Un medico in prima linea manda a dire che ci sono centinaia di ammalati seri, addirittura serissimi, che non possono essere curati perché il sistema è tutto impegnato e orientato a lottare contro il Covid. Capisco poco di ospedali e ancor meno di malattie, ma credo fortissimamente che il medico abbia ragione nel sostenere che il sistema salute vede il moscerino ma non la trave. Infatti, qualche giorno fa, Giulia ha chiesto ai carabinieri di intervenire essendo urgente per lei fare una mammografia. Ma anche Ernesto, in attesa di essere operato per tumore manifesto, non ne può più di stare col cellulare in mano in attesa di convocazione. Per non dire di Giovanni, che dovrebbe fare esami di controllo dopo essere stato operato per un tumore al colon, che neppure sa come e quando potrà accedere all’ospedale.
Tutto normale? Per niente. In più, quelle immagini televisive che mostrano file di ambulanze in attesa di scaricare il loro misero trasportato in qualche pronto soccorso; subito dopo quell’esperto che paventa la fine del mondo se non si procede a chiudere tutto; in aggiunta le cifre che ballano in su e in giù a seconda se ad annunciarle è Tizio anziché Caio oppure Sempronio; come resto, la paura, quella che ti prende appena senti odor di disinfestante (se chi mi sta accanto l’ha usato, pensi, è perché sta combattendo il virus e quindi è pericoloso), o al sentire qualsivoglia sirena, o al vedere quei due anziani che barcollando se ne vanno per i fatti loro, o anche solo al pensare che il virus, infiltrandosi sotto la porta di casa, sta per assalire gatti cani e persone che vi abitano. E’ una paura, e come tutte le paure, o la controlli o la subisci.

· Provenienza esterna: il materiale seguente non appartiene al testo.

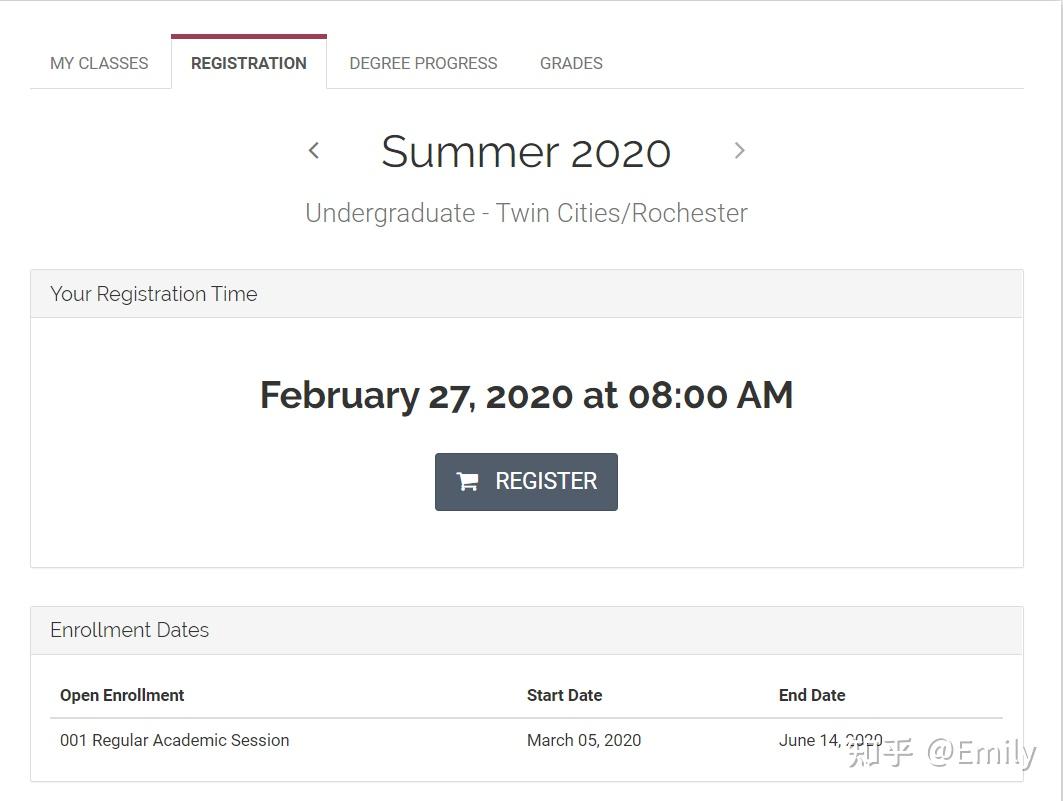Open the MY CLASSES tab
The width and height of the screenshot is (1063, 801).
99,63
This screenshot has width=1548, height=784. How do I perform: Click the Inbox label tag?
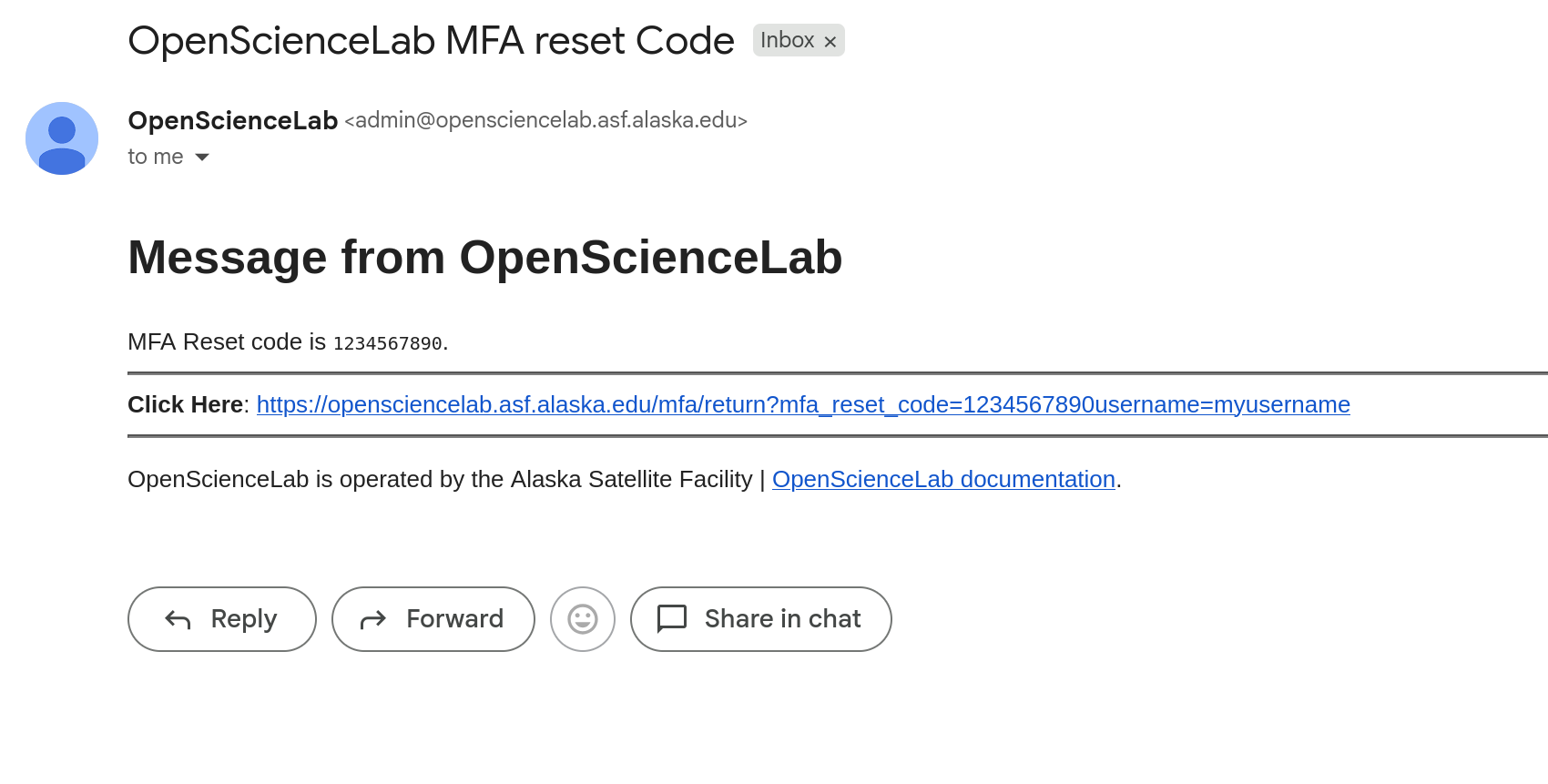787,40
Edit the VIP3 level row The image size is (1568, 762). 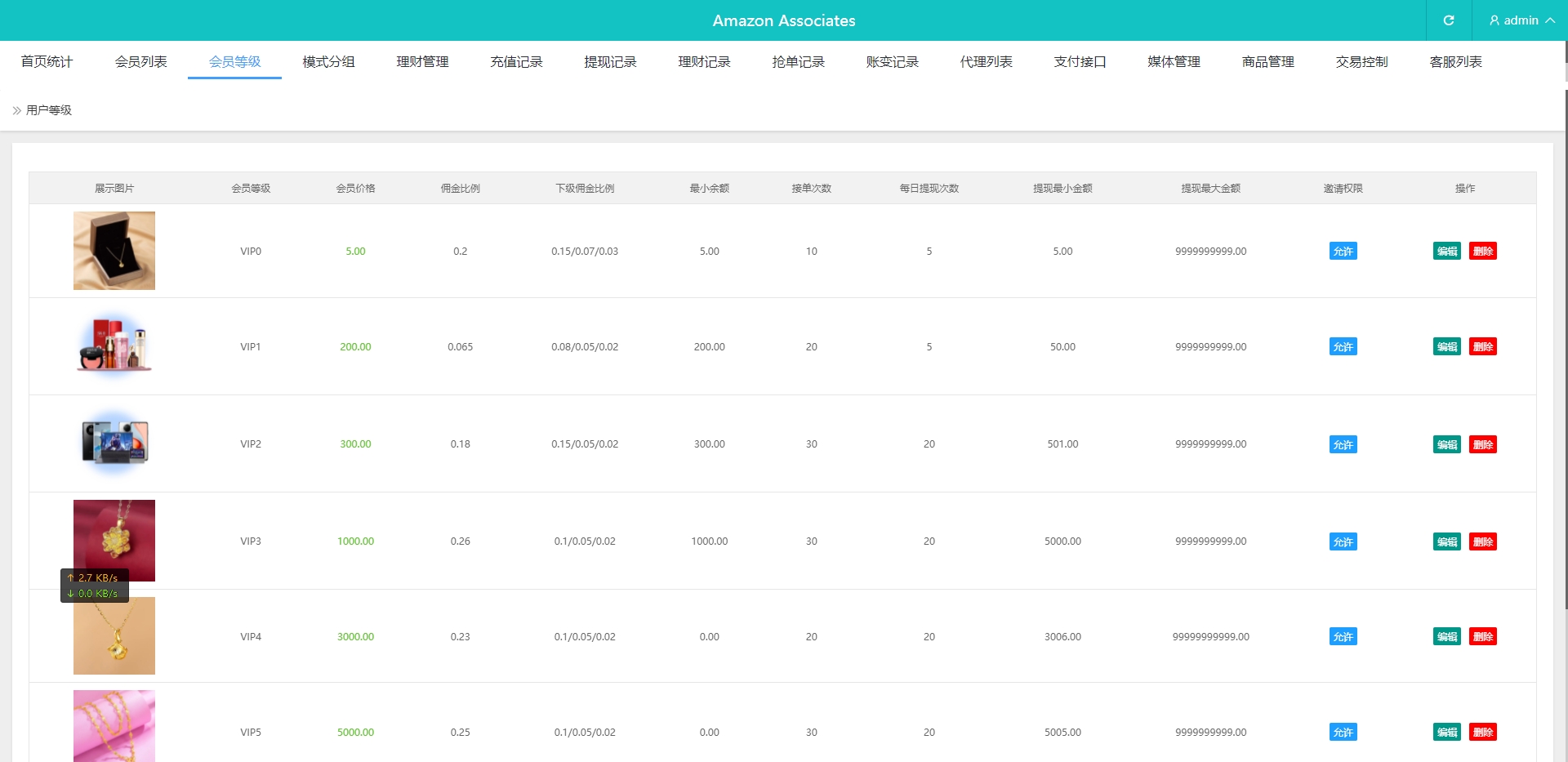[1446, 542]
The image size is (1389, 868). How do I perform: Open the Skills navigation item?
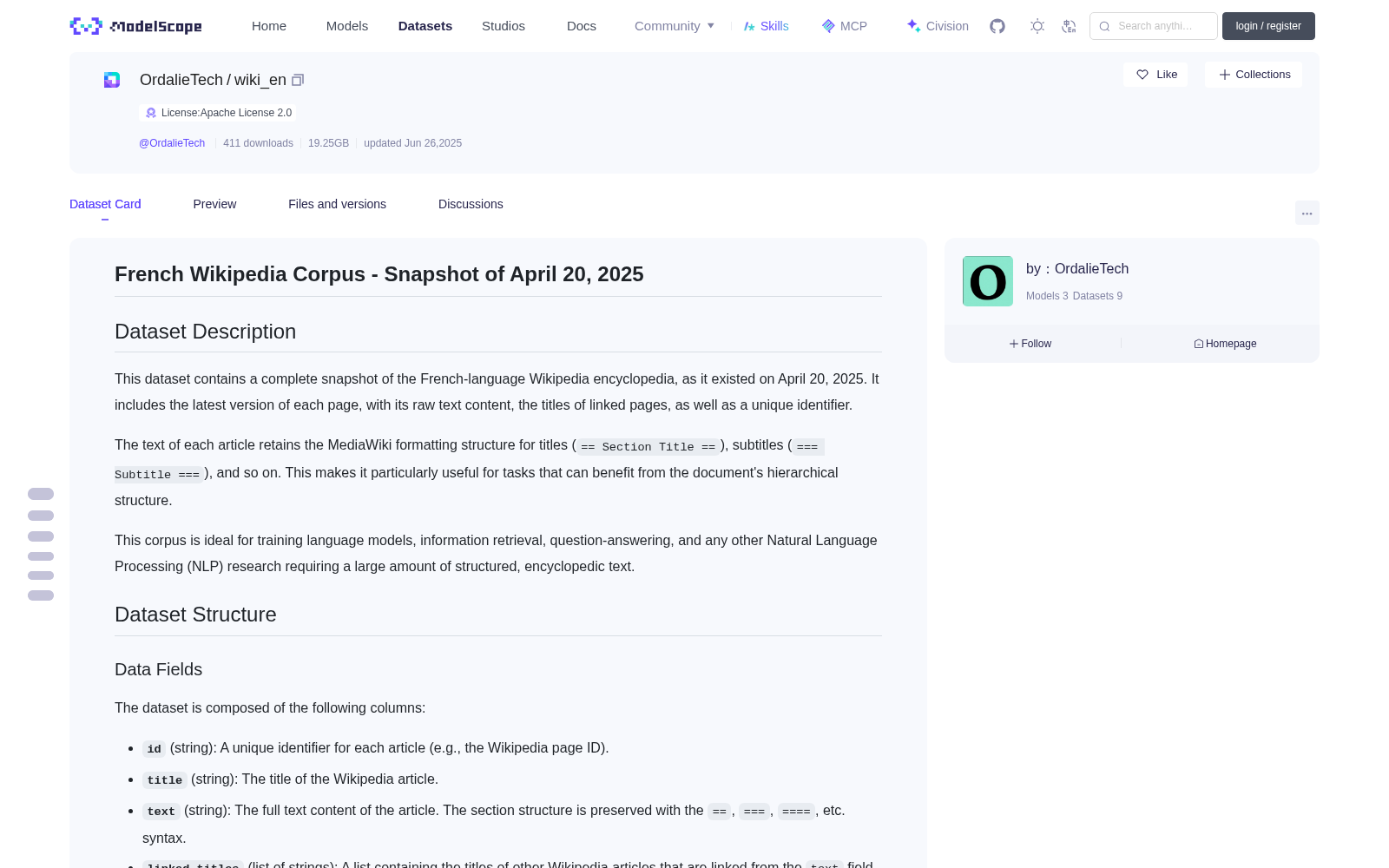(x=766, y=26)
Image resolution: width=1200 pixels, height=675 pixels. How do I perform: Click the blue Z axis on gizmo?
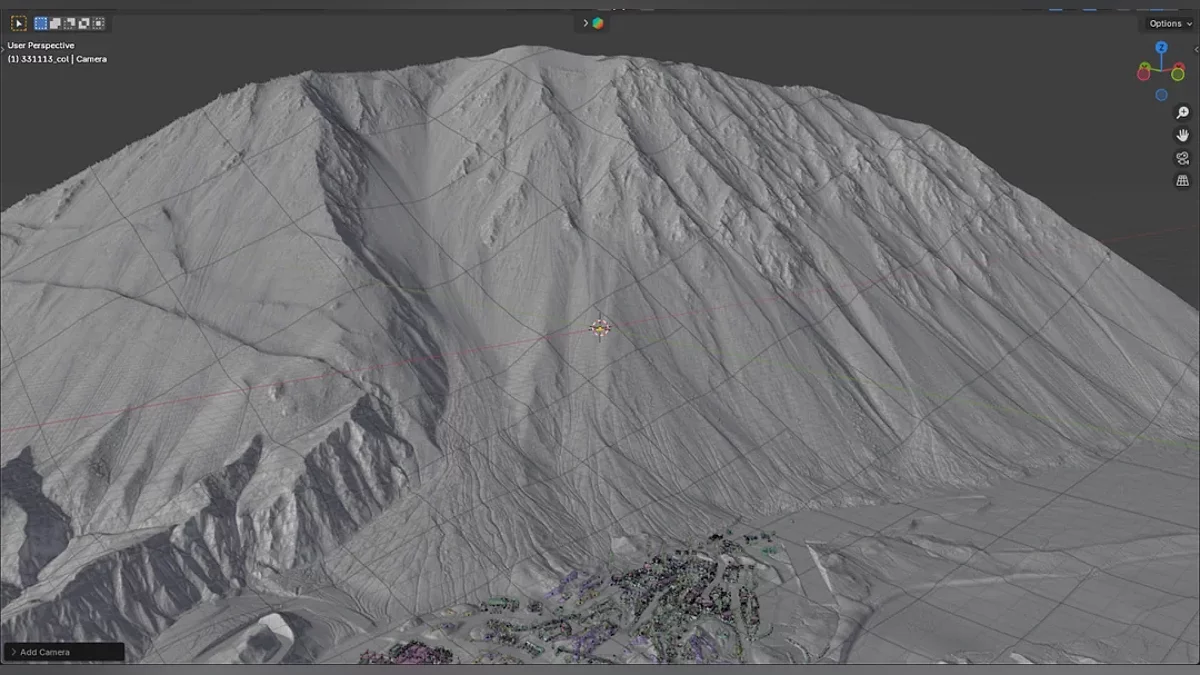pos(1161,47)
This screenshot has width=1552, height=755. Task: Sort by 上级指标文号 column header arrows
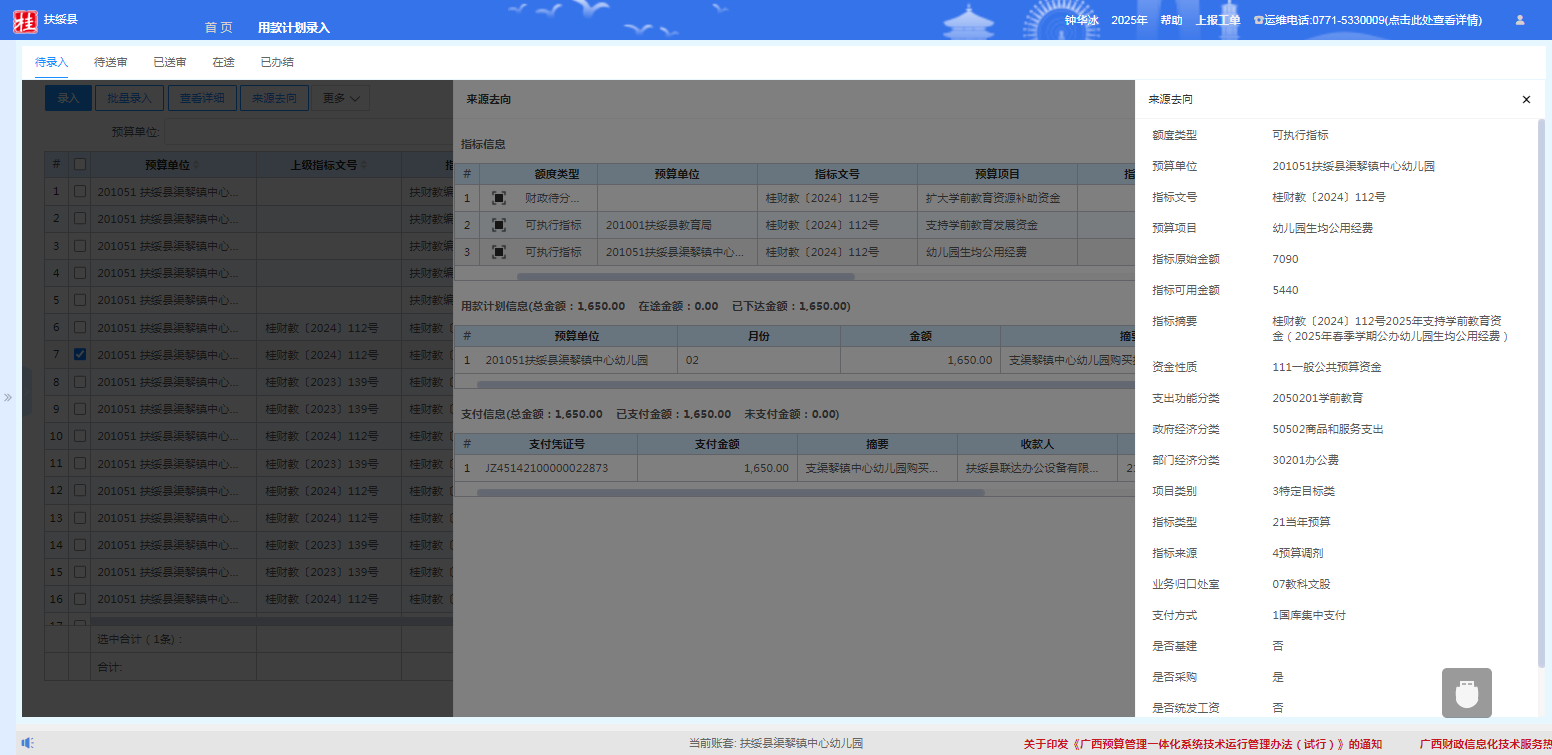pyautogui.click(x=364, y=165)
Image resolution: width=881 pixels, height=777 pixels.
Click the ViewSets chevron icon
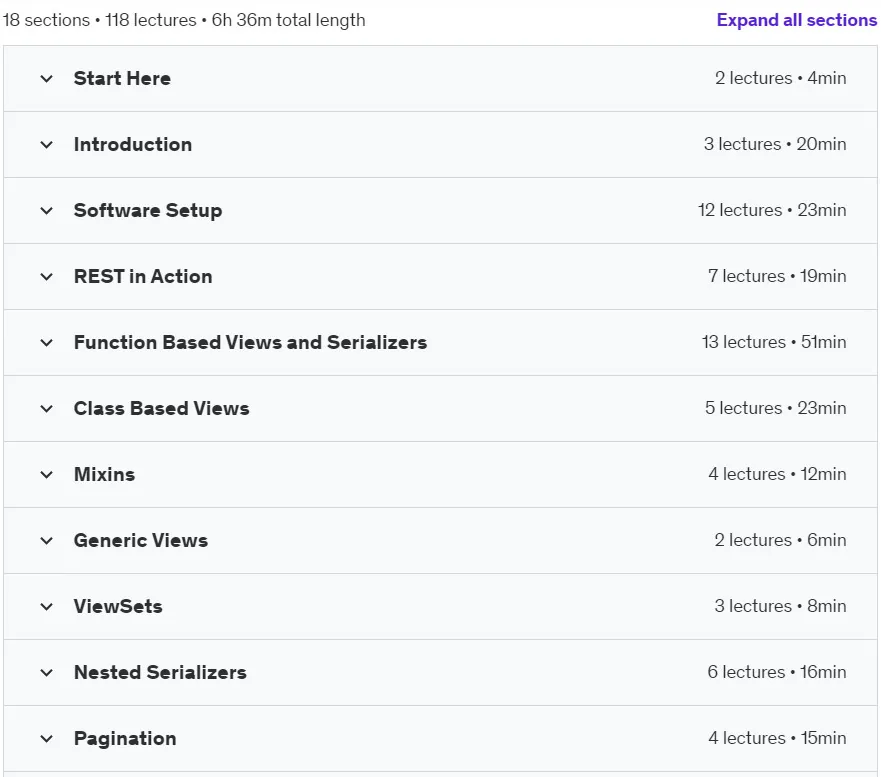pyautogui.click(x=47, y=607)
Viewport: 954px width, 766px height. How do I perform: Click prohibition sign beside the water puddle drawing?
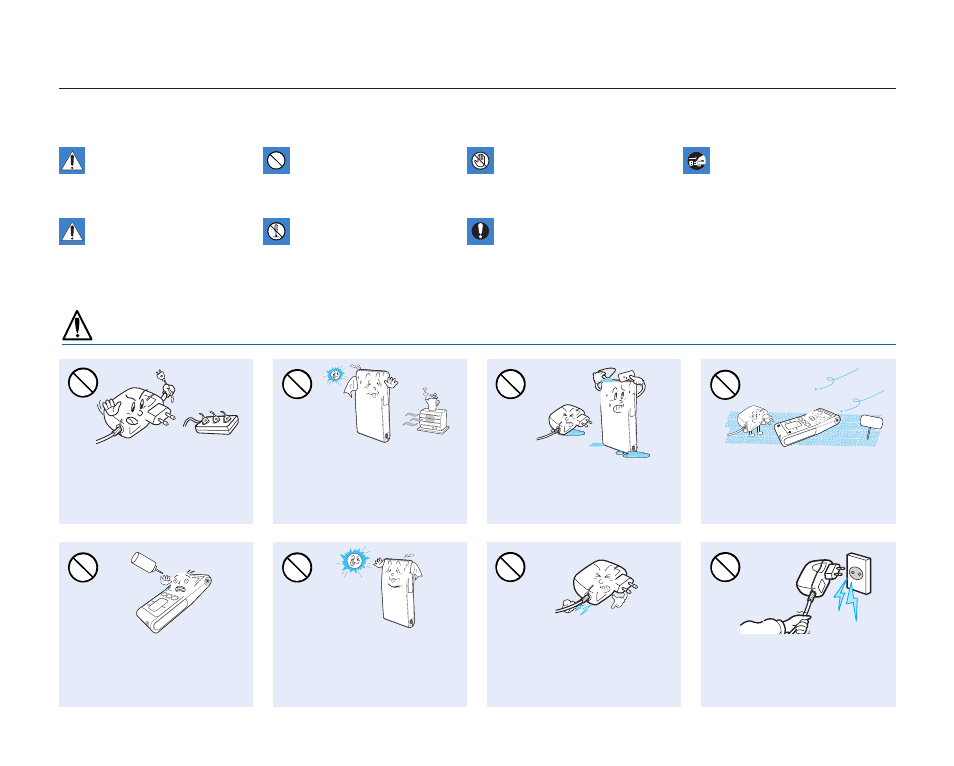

Intanto, qui e adesso, sembra solo di subirle queste maledette paure! “Tranne qualche sparuto citrullo – ha scritto Massimo Gramellini sorseggiando “il caffè” quotidiano -, viviamo tutti con la scimmia della paura addosso: che senso ha continuare ad alimentarla, cercando di continuo lo scenario degli ospedali intasati che già popola gli in cubi di milioni di anziani?” Questione di comunicazione, che se è buona ottiene lo scopo, che se però non è pensata diventa melassa e se è abusata-gridata-storpiata-immelanconita-spettacolarizzata e ingarbugliata diventa peggio di una pugnalata al cuore.
Sono ottimista, perciò dico che non è troppo tardi per rimediare agli errori e fare comunicazione politicamente e socialmente corretta. Il che significa “basta file per fare i tamponi o per accedere al Pronto Soccorso per sintomi minimi o addirittura senza sintomi”, perché tali comportamenti, sostiene il filosofo Cacciari, “producono più contagi che il non tenere la mascherina lungo strade deserte”. Quel che serve è “comunicare ai propri concittadini dati che facciano e abbiano senso (quanti sono nella percentuale dei contagiati gli asintomatici, i lievemente sintomatici, quelli che hanno davvero bisogno di ricovero e tra questi quanti sono i gravissimi) invece di sparare quotidianamente a uso e consumo di giornali e televisioni dei numeri in assoluto, aiuterebbe certamente ad affrontare l’ondata con maggiore consapevolezza e, quindi, con maggiore efficacia”.
Ieri l’altro un noto professionista della comunicazione urlata, un vero e proprio “ortottero”, schierandosi a favore dei ristoratori che dispongono anche di albergo (in particolare di uno che a Roma, per aggirare il divieto di dar da mangiare dopo le diciotto, ha inventato la formula alloggio più cena pagando solo l’alloggio), ha gridato “noi non chiudiamo, duri a morire…”. Essendo un “ortottero” finiva per impressionare. Niente di più.